To put it in perspective, about 270 million sub-munitions from cluster bombs (aka ‘bombies’ – how cute for something so terrible) were dropped over Laos between 1964 and 1973 in between and they estimate that about 80 million of those failed to explode. It is estimated that about 50,000 people have been injured or killed since that time from these unexploded bombs. About 40 people are still injured or killed every year by happening upon them.

The museum is very small and relies on donations. It is free to enter, but they invite you to donate some money, which, of course I did once at the beginning and once at the end. It has films and information about the land mines and Laos, but it also has these arresting visual displays of bombs and rudimentary prosthetics that are made for these people who have lost their limbs or appendages. There were displays of objects that people have made out of munitions that they find in the fields, often with disastrous results.

I’ll say now that Laos is very poor and was devastated during the 1960s and 1970s by war and bombing, but it is also landlocked and communist and faces other challenges. That’s why Vientiane isn’t a Bangkok or a Ho Chi Minh. So the COPE centre raises money to help people with prosthetics and support after they’ve lost limbs due to bombs and land mines. How poor do you have to be to risk your life to try to salvage scrap metal from a live munition. It is upsetting but at least there is some help.

• • • •

◆ **DESCRIPTION OF THE TASK**: Transcribe word for word the portion of the passage about unexploded bombs in Laos that opens with the words containing "The museum is" and closes with "with disastrous results.".

• • • •

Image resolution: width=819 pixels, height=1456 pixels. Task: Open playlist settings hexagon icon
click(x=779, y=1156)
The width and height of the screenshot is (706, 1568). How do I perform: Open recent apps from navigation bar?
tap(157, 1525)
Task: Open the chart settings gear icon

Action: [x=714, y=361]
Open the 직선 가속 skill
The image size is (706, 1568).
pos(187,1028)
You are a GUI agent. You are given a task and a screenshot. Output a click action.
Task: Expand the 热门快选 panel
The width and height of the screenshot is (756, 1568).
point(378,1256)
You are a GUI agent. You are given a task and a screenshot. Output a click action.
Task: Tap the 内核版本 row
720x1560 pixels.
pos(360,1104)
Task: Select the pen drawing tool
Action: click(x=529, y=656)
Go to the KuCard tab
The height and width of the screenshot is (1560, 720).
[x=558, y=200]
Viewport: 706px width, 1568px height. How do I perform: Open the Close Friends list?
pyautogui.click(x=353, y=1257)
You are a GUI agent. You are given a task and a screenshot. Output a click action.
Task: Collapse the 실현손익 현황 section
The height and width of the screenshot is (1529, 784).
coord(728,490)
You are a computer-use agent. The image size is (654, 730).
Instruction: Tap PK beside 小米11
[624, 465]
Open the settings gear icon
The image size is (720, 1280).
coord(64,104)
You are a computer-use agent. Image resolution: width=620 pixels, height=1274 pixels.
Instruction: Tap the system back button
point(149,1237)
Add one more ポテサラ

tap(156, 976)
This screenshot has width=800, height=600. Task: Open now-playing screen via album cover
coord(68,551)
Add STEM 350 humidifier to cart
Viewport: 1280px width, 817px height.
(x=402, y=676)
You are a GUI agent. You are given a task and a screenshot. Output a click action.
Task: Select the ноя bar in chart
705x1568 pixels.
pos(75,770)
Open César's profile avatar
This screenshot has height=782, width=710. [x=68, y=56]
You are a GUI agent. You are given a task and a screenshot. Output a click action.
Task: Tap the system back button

• • • •

◆ **THE ANSWER**:
The museum is very small and relies on donations. It is free to enter, but they invite you to donate some money, which, of course I did once at the beginning and once at the end. It has films and information about the land mines and Laos, but it also has these arresting visual displays of bombs and rudimentary prosthetics that are made for these people who have lost their limbs or appendages. There were displays of objects that people have made out of munitions that they find in the fields, often with disastrous results.